O R. BB concluiu essencialmente o seguinte: - Não existem factos provados susceptíveis gerar responsabilidade civil para o 1.º R. por falta do pressuposto da culpa, tendo o acórdão incorrido em erro ao aplicar os arts. 483.º, 487.º, 493.º e 563.º do Código Civil; - O acórdão recorrido errou ao aplicar o art. 570.º, n.º 1 do CC, uma vez que a indemnização deveria ter sido excluída ou reduzida, por se tratar de um caso de culpa exclusiva do lesado ou, pelo menos, de maior contribuição do mesmo, o que é demonstrado através dos factos provados 3, 5, 6, 7, 8, 10, 13, 17, 18 e 19, devendo, no máximo, a culpa ser fixada na proporção de 4/5 para o lesado e 1/5 para o R. BB, com a consequente redução no valor indemnizatório; - A morte do lesado ocorreu porque este não usou o balão de reflutuação para, antes de emergir, sinalizar a sua presença e não pelo facto de o R. BB não ter aguardado que todos os mergulhadores viessem à superfície; - O acórdão recorrido é um acórdão condicional e, por isso, proibido e rejeitado pelo ordenamento jurídico, ao fixar a condenação do R. BB de modo dependente de decisões judiciais futuras, pelo que deve o mesmo R. ser absolvido do pedido; - A indemnização atribuída à A. não ultrapassa o tecto máximo do valor segurado, o que, em consequência, afasta a responsabilidade do 1.º R. BB, uma vez que aquela se encontrava, por lei, transferida para a R. Liberty Seguros; ao condenar o R. BB, quando, em função do valor indemnizatório fixado pela decisão recorrida, a sua responsabilidade está transferida para a R. Liberty Seguros, o tribunal a quo violou os arts. 1.º, 6.º, 7.º e 18.º da Portaria n.º 689/2001, de 10 de Julho, sendo o R. parte ilegítima.

  1. Em resposta às alegações da R. Liberty Seguros e do R. BB, a A. veio: - Pugnar pela manutenção do acórdão recorrido (excepto quanto ao montante da indemnização); - Invocar ser o recurso do R. BB inadmissível porquanto no processo ao qual este está apenso ocorreu dupla conforme a respeito da apreciação da questão da culpa do dito R.; - De qualquer forma, sempre os recursos terão de improceder, uma vez que, se se considerar que alguma culpa existiu por parte da vítima, deve entender-se ser uma culpa muito menor do que a do 1.º R., tendo a vítima, no máximo, contribuído para o acidente numa proporção de 1/5 e o R. BB numa proporção de 4/5; - E, concluindo desta forma, deverá refazer-se o cálculo da indemnização arbitrada à autora de € 35 000,00 para € 60 000,00 (4/5 de € 75 000,00).

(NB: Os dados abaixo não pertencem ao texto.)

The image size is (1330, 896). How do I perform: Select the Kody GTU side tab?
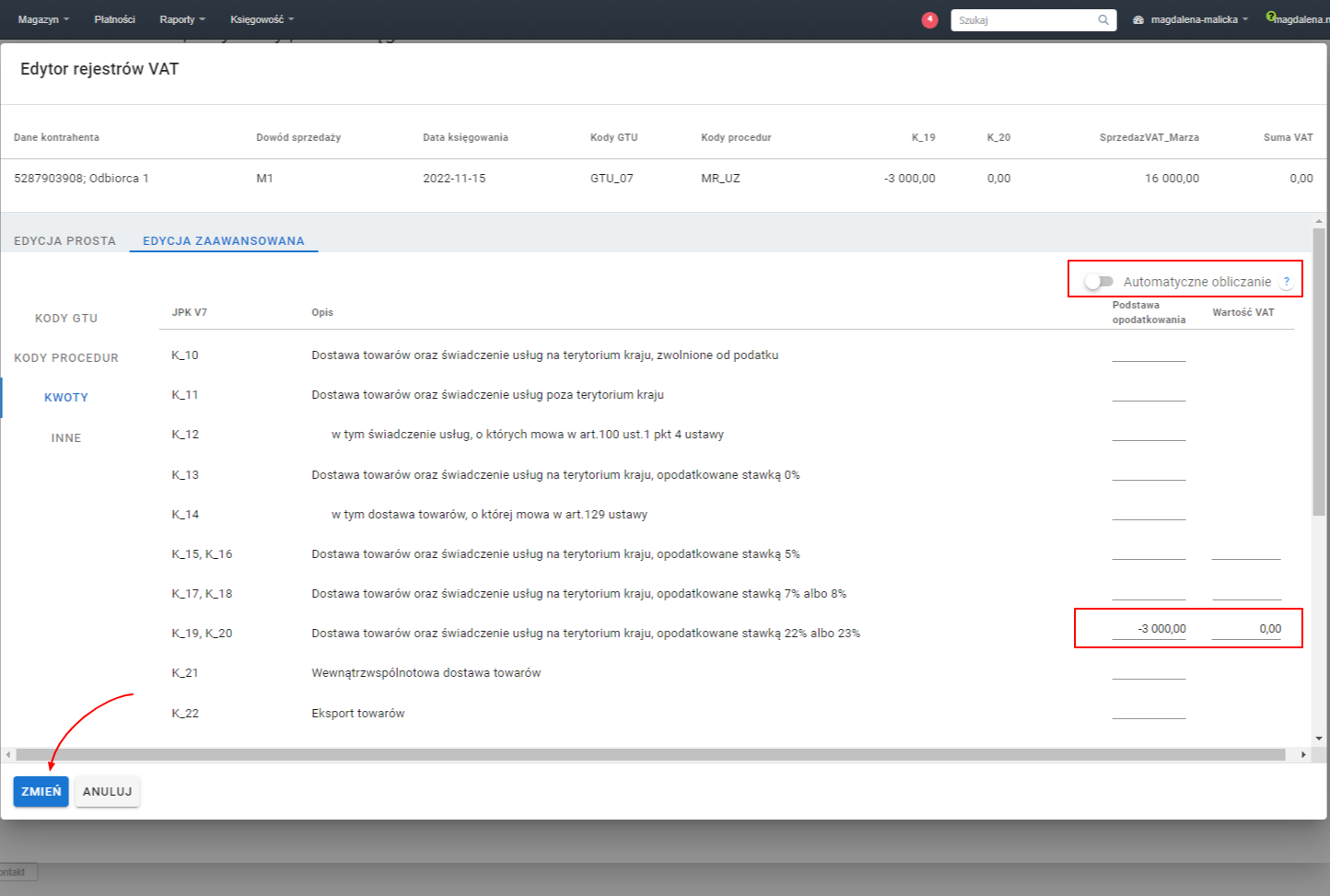[66, 318]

    O R. BB também apresentou contra-alegações ao recurso da R. Liberty Seguros, pugnando pela improcedência do recurso, excepto na parte da redução do valor indemnizatório, em que adere às conclusões da R. Liberty.

  2. Em relação à objecção da A. quanto à admissibilidade do recurso do R. BB, esclareça-se ser inteiramente destituída de fundamento legal pretender que se estenda aos presentes autos uma eventual situação de dupla conforme existente no processo principal.

    Assinale-se, ainda, quanto à pretensão da A. de aumento do valor da indemnização, que, não tendo esta interposto recurso do acórdão da Relação, não pode, em sede de contra-alegações aos recursos dos RR., vir impugnar a decisão do tribunal a quo.

  3. O Tribunal da Relação, em acórdão da conferência de 13 de Abril de 2021, pronunciou-se no sentido da não verificação da nulidade invocada pela R. Liberty Seguros.

  4. O Tribunal da Relação considerou parcialmente procedente a impugnação da matéria de facto, dando como provados e não provados os seguintes factos: A – Factos provados 1 - No dia … .8.2012, cerca das 16h, CC e DD dirigiram-se na embarcação “...”, timonada por BB, o ora 1º Réu, para o ..., onde os dois primeiros mergulharam, com recurso a sistema de respiração autónoma, para a apanha de bivalves, com o propósito da sua subsequente comercialização.

    2 - A embarcação “...” foi usada para o transporte dos dois mergulhadores, seus apetrechos e equipamentos, e das capturas realizadas, sendo o 1º Réu remunerado por esse serviço prestado.

    3 - O exercício da actividade da apanha não foi sinalizada pelos intervenientes com bóia, nem bandeira.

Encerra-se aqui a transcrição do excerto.